Physical features of a species' environment—mountains, deep waters, or unsuitable habitat—create barriers for individuals seeking to reproduce and thus disperse their genes. But the effort involved in overcoming physical barriers only pays off if the individual who enters the new patch can successfully mate and reproduce.
Doing this is by no means certain, and the more complex the species' social organization is, the lower an interloper's chances of reproductive success. Not all social systems are the same, even among populations of the same species—and social species may not know local customs. Features of the social system, like the way groups are organized, and the social hierarchies within them, can form barriers to both movement and breeding.
In societies where individuals have to navigate a more complex social landscape, the social barriers they face will be more challenging to overcome. A newcomer will encounter social complexity that arises from how persistent social relationships are, how related group members are to one another, whether parents give extended care to their offspring, or how promiscuous the mating system is.
In many animal populations individuals form enduring social bonds, and the number and quality of their relationships shape survival and reproductive success. This creates tight-knit communities, sometimes including coalitions, and such a social structure can be slow to accept immigrant animals. The need to form new relationships can make the social integration of immigrants a drawn-out process. In extreme cases, communities where members are highly related can be completely closed to immigrants and to new breeders.
The barriers introduced by social systems can mean that the places individuals can physically move to is not necessarily a place they can breed. This effect—social resistance—combines the barriers individuals face when trying to enter a patch (entry resistance) and those they face in forming the social relationships necessary to reproduce within that patch (breeding resistance). Social resistance is a missing link between models of dispersal and gene flow. The hypothesis captures how social factors within patches can further affect dispersal through entry resistance and effective dispersal through breeding resistance.

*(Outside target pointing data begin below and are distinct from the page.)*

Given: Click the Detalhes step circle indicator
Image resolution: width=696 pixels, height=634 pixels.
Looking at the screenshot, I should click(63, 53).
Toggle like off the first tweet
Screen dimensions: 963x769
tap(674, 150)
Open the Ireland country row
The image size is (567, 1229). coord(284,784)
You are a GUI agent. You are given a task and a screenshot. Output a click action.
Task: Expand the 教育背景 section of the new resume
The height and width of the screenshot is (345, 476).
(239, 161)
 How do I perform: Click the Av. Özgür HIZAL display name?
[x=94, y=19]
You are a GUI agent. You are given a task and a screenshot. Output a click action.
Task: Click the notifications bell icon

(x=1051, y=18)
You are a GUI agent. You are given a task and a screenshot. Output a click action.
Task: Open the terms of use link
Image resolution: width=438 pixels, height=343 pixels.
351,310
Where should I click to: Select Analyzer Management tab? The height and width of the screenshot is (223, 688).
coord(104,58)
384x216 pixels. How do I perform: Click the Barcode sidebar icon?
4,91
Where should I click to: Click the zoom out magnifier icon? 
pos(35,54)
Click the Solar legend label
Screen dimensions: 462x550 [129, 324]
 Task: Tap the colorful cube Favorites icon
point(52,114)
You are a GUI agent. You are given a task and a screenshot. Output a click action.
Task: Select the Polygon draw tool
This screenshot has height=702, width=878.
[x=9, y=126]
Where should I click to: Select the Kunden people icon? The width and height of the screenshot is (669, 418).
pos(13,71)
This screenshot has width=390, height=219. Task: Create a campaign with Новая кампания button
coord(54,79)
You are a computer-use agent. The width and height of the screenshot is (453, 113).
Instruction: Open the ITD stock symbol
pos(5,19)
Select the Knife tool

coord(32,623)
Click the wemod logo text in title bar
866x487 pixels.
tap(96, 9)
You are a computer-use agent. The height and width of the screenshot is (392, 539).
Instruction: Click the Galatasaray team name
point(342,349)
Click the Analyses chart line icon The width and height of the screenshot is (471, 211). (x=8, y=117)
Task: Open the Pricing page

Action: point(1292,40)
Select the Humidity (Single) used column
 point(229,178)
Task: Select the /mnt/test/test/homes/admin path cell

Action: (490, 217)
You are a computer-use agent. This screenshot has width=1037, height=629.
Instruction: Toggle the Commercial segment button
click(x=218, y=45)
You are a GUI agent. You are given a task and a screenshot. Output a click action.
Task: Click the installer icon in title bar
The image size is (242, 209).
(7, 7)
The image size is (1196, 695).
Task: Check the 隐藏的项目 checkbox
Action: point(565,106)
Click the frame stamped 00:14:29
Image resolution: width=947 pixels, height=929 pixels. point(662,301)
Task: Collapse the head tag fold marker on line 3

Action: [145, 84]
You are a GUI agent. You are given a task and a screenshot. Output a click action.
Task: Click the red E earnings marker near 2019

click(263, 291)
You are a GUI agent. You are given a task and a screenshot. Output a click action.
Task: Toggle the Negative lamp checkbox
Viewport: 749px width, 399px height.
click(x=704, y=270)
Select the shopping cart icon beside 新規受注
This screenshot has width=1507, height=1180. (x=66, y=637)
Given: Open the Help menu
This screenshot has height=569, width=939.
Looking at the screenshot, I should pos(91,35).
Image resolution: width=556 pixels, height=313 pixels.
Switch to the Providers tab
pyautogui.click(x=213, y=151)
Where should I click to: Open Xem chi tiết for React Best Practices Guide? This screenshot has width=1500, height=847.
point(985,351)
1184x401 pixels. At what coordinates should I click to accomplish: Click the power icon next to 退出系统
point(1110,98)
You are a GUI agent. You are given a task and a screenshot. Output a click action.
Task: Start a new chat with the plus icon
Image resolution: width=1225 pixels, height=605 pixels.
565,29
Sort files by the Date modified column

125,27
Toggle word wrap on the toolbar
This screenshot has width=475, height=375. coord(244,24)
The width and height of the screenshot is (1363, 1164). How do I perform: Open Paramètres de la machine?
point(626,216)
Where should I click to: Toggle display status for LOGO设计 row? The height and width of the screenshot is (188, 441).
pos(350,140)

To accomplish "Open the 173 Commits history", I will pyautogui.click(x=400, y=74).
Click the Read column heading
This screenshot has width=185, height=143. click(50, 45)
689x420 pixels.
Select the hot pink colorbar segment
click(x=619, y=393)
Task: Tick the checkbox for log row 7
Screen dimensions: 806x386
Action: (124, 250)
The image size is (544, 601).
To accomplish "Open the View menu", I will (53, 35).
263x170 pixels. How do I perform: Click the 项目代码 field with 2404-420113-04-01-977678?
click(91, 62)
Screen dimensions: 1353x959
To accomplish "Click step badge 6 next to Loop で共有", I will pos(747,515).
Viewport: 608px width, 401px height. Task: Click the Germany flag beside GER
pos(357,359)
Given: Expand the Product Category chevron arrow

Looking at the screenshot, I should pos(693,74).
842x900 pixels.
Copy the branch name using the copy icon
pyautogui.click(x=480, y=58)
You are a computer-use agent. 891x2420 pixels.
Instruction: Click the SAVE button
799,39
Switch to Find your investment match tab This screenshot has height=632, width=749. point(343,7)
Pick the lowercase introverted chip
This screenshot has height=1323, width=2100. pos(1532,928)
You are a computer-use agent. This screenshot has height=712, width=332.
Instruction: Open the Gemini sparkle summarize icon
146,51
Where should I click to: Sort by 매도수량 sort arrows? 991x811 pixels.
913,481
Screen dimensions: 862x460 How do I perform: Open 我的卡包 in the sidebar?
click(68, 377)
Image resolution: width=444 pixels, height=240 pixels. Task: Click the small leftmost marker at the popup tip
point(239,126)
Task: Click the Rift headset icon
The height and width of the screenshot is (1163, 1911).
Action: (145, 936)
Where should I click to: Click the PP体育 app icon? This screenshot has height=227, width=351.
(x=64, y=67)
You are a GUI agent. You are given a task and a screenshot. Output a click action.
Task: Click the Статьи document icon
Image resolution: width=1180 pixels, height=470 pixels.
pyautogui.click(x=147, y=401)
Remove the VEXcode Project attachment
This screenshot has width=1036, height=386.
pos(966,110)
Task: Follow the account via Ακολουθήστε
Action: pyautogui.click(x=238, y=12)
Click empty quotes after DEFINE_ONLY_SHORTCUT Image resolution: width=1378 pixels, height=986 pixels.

But successfully overcoming social resistance can be an agent of selection. Immigrant animals which have overcome social resistance well enough to reproduce could be well placed to respond to selection pressure that includes strategies overcoming social resistance. Armansin, Stow and colleagues argue that social resistance can select for particular dispersal strategies, delayed reproduction, and parental care strategies that have an effect on how, and to what extent, connectivity is affected by social resistance.
Nicolette Armansin says, "I am hopeful that this hypothesis will generate a richer understanding of why social animals behave the way they do."
Adam Stow adds, "By acknowledging the effect of social behavior on connectivity we can now better predict what the consequences of human impacts on the environment might be."